Figure 0007398415000001
Figure 0007398415000002
表2に示されるように、実施例のばね用線は、高温環境に曝された後も、大きな0.2%耐力を有している。換言すれば、このばね用線は、高温での耐へたり性に優れる。
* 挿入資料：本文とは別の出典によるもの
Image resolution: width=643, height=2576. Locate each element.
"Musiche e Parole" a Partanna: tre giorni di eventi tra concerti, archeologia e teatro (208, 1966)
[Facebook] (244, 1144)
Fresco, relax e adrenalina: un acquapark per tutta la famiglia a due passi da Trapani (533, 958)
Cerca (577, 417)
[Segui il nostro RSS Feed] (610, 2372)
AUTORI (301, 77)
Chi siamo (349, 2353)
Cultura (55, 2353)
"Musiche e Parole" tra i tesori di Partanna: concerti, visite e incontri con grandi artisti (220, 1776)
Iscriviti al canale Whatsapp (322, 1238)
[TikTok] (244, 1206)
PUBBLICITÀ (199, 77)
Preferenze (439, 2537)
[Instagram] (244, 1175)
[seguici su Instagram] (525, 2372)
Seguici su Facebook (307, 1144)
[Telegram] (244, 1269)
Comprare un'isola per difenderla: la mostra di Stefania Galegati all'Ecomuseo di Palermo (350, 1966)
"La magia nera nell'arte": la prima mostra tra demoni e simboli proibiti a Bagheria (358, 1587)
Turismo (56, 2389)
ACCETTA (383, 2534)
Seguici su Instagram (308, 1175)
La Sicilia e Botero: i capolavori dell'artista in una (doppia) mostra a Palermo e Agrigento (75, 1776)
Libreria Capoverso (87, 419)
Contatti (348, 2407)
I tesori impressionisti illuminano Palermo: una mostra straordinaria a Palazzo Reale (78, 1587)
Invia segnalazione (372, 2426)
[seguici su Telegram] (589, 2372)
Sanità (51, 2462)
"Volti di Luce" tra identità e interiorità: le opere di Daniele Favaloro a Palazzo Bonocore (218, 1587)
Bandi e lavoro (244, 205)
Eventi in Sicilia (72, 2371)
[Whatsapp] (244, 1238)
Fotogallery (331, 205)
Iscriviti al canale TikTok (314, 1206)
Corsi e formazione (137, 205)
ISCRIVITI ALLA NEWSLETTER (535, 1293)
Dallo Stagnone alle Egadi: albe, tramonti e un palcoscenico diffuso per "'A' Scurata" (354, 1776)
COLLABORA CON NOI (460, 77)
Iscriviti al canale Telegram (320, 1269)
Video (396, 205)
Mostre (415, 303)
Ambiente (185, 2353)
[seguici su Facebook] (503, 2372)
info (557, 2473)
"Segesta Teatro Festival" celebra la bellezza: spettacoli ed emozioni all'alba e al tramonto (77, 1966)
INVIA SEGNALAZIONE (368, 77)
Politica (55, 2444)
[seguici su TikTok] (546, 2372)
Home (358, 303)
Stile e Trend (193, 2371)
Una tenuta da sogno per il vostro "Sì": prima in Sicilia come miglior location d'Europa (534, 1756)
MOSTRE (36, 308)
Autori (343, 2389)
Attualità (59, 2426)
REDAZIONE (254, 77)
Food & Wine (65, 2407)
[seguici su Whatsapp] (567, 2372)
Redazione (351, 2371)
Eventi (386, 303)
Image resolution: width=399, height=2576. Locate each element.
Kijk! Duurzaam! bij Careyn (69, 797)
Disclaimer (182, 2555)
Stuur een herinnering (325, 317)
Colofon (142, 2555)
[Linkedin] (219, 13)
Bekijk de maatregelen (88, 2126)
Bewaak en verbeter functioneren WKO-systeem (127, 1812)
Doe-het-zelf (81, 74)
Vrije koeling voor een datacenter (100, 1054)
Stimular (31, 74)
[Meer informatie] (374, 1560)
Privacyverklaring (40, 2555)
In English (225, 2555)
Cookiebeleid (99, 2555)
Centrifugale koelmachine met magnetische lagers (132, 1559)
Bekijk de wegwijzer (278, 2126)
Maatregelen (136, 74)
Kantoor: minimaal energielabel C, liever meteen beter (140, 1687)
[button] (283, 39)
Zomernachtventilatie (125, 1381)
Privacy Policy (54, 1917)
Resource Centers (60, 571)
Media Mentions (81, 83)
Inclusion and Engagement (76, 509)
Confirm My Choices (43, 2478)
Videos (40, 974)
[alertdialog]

この評価結果から、本発明の優位性は明らかである。
本発明に係るばね用線から、種々の機器に適したばねが得られうる。
2・・・ばね用線
4・・・未仕上げ線

Claims (5)

  1. 材質がCo-Ni-Cr-Mo系合金であり、
    上記合金が
    Co:25質量%以上45質量%以下
    Ni:25質量%以上40質量%以下
    Cr:15質量%以上25質量%以下
    Mo:5質量%以上15質量%以下
    Fe:0.5質量%以上3.0質量%以下
    Nb:0質量%以上2.0質量%以下
    Ti:0質量%以上2.0質量%以下
    Mn:0質量%以上0.5質量%以下
    C:0質量%以上0.03質量%以下
    及び
    Si:0質量%以上0.11質量%以下
    を含有し、かつ残部が不可避的不純物であり、
    引張強さが2000MPa以上であり、
    0.2%耐力が1800MPa以上であり、
    上記引張強さに対する上記耐力の比が0.75以上である、ばね用線。
  2. 上記引張強さが2200MPa以上である請求項1に記載のばね用線。
  3. 直径が0.1mm以下である請求項1又は2に記載のばね用線。
  4. 破断伸びが2.0%以上である請求項1から3のいずれかに記載のばね用線。
  5. 300℃以上の温度での熱処理が施された場合の0.2%耐力が2300MPa以上である、請求項1から4のいずれかに記載のばね用線。